WORK INSTRUCTION - Rewrite the items below, switching every "Where is" to "Where can I find" and leaving all else as it is.

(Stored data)
Content starts

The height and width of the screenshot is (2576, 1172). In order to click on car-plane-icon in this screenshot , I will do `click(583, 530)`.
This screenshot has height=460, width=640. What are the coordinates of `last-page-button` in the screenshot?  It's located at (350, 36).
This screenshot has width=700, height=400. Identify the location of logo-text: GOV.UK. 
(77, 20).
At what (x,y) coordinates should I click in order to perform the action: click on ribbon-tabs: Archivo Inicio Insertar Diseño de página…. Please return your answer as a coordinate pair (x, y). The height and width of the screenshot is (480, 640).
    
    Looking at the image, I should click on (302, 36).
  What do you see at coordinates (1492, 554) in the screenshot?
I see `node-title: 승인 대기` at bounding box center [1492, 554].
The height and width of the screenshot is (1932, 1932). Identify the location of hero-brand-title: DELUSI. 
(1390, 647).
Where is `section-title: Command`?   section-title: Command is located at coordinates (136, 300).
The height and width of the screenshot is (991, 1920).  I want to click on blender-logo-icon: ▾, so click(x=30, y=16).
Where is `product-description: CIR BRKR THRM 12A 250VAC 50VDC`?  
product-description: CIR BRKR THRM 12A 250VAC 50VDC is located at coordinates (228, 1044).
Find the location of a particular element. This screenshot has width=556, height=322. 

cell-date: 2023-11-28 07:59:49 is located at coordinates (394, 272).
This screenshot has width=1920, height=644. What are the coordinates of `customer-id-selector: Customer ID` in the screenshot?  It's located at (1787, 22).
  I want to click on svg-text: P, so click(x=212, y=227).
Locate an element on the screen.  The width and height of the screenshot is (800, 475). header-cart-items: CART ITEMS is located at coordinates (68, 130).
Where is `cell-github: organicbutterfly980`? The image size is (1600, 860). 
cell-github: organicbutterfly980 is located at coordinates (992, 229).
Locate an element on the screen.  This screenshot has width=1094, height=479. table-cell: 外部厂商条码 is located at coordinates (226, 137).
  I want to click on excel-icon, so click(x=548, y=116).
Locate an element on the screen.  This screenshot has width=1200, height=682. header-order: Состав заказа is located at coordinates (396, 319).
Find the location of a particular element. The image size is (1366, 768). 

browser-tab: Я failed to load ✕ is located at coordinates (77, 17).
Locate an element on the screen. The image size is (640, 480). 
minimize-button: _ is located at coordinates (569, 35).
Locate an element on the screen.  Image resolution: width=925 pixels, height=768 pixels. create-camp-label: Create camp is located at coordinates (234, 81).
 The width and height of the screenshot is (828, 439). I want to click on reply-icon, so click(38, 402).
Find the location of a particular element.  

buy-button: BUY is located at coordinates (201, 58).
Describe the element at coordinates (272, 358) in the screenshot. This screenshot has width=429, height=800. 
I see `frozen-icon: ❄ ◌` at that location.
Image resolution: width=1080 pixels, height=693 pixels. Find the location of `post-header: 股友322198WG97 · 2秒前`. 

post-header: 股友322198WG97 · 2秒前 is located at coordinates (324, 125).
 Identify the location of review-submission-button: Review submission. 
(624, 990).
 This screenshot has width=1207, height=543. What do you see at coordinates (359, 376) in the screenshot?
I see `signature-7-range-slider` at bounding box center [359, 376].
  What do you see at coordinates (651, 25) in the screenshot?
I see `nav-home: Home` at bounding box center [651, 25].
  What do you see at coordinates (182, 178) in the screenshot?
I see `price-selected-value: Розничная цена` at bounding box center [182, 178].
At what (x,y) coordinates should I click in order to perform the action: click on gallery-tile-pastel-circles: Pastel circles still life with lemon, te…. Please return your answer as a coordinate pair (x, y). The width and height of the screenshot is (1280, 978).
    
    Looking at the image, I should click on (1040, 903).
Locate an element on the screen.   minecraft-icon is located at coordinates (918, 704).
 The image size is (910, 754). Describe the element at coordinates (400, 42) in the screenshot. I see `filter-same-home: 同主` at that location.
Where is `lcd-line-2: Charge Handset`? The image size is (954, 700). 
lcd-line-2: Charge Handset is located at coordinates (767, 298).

Content ends

REPLY -
The height and width of the screenshot is (2576, 1172). In order to click on car-plane-icon in this screenshot , I will do `click(583, 530)`.
This screenshot has height=460, width=640. What are the coordinates of `last-page-button` in the screenshot?  It's located at (350, 36).
This screenshot has width=700, height=400. Identify the location of logo-text: GOV.UK. 
(77, 20).
At what (x,y) coordinates should I click in order to perform the action: click on ribbon-tabs: Archivo Inicio Insertar Diseño de página…. Please return your answer as a coordinate pair (x, y). The height and width of the screenshot is (480, 640).
    
    Looking at the image, I should click on (302, 36).
  What do you see at coordinates (1492, 554) in the screenshot?
I see `node-title: 승인 대기` at bounding box center [1492, 554].
The height and width of the screenshot is (1932, 1932). Identify the location of hero-brand-title: DELUSI. 
(1390, 647).
Where can I find `section-title: Command`?   section-title: Command is located at coordinates (136, 300).
The height and width of the screenshot is (991, 1920).  I want to click on blender-logo-icon: ▾, so click(x=30, y=16).
Where can I find `product-description: CIR BRKR THRM 12A 250VAC 50VDC`?  
product-description: CIR BRKR THRM 12A 250VAC 50VDC is located at coordinates (228, 1044).
Find the location of a particular element. This screenshot has width=556, height=322. 

cell-date: 2023-11-28 07:59:49 is located at coordinates (394, 272).
This screenshot has width=1920, height=644. What are the coordinates of `customer-id-selector: Customer ID` in the screenshot?  It's located at (1787, 22).
  I want to click on svg-text: P, so click(x=212, y=227).
Locate an element on the screen.  The width and height of the screenshot is (800, 475). header-cart-items: CART ITEMS is located at coordinates (68, 130).
Where can I find `cell-github: organicbutterfly980`? The image size is (1600, 860). 
cell-github: organicbutterfly980 is located at coordinates (992, 229).
Locate an element on the screen.  This screenshot has width=1094, height=479. table-cell: 外部厂商条码 is located at coordinates (226, 137).
  I want to click on excel-icon, so click(x=548, y=116).
Locate an element on the screen.  This screenshot has width=1200, height=682. header-order: Состав заказа is located at coordinates (396, 319).
Find the location of a particular element. The image size is (1366, 768). 

browser-tab: Я failed to load ✕ is located at coordinates (77, 17).
Locate an element on the screen. The image size is (640, 480). 
minimize-button: _ is located at coordinates (569, 35).
Locate an element on the screen.  Image resolution: width=925 pixels, height=768 pixels. create-camp-label: Create camp is located at coordinates (234, 81).
 The width and height of the screenshot is (828, 439). I want to click on reply-icon, so click(38, 402).
Find the location of a particular element.  

buy-button: BUY is located at coordinates (201, 58).
Describe the element at coordinates (272, 358) in the screenshot. This screenshot has width=429, height=800. 
I see `frozen-icon: ❄ ◌` at that location.
Image resolution: width=1080 pixels, height=693 pixels. Find the location of `post-header: 股友322198WG97 · 2秒前`. 

post-header: 股友322198WG97 · 2秒前 is located at coordinates (324, 125).
 Identify the location of review-submission-button: Review submission. 
(624, 990).
 This screenshot has width=1207, height=543. What do you see at coordinates (359, 376) in the screenshot?
I see `signature-7-range-slider` at bounding box center [359, 376].
  What do you see at coordinates (651, 25) in the screenshot?
I see `nav-home: Home` at bounding box center [651, 25].
  What do you see at coordinates (182, 178) in the screenshot?
I see `price-selected-value: Розничная цена` at bounding box center [182, 178].
At what (x,y) coordinates should I click in order to perform the action: click on gallery-tile-pastel-circles: Pastel circles still life with lemon, te…. Please return your answer as a coordinate pair (x, y). The width and height of the screenshot is (1280, 978).
    
    Looking at the image, I should click on (1040, 903).
Locate an element on the screen.   minecraft-icon is located at coordinates (918, 704).
 The image size is (910, 754). Describe the element at coordinates (400, 42) in the screenshot. I see `filter-same-home: 同主` at that location.
Where can I find `lcd-line-2: Charge Handset`? The image size is (954, 700). 
lcd-line-2: Charge Handset is located at coordinates (767, 298).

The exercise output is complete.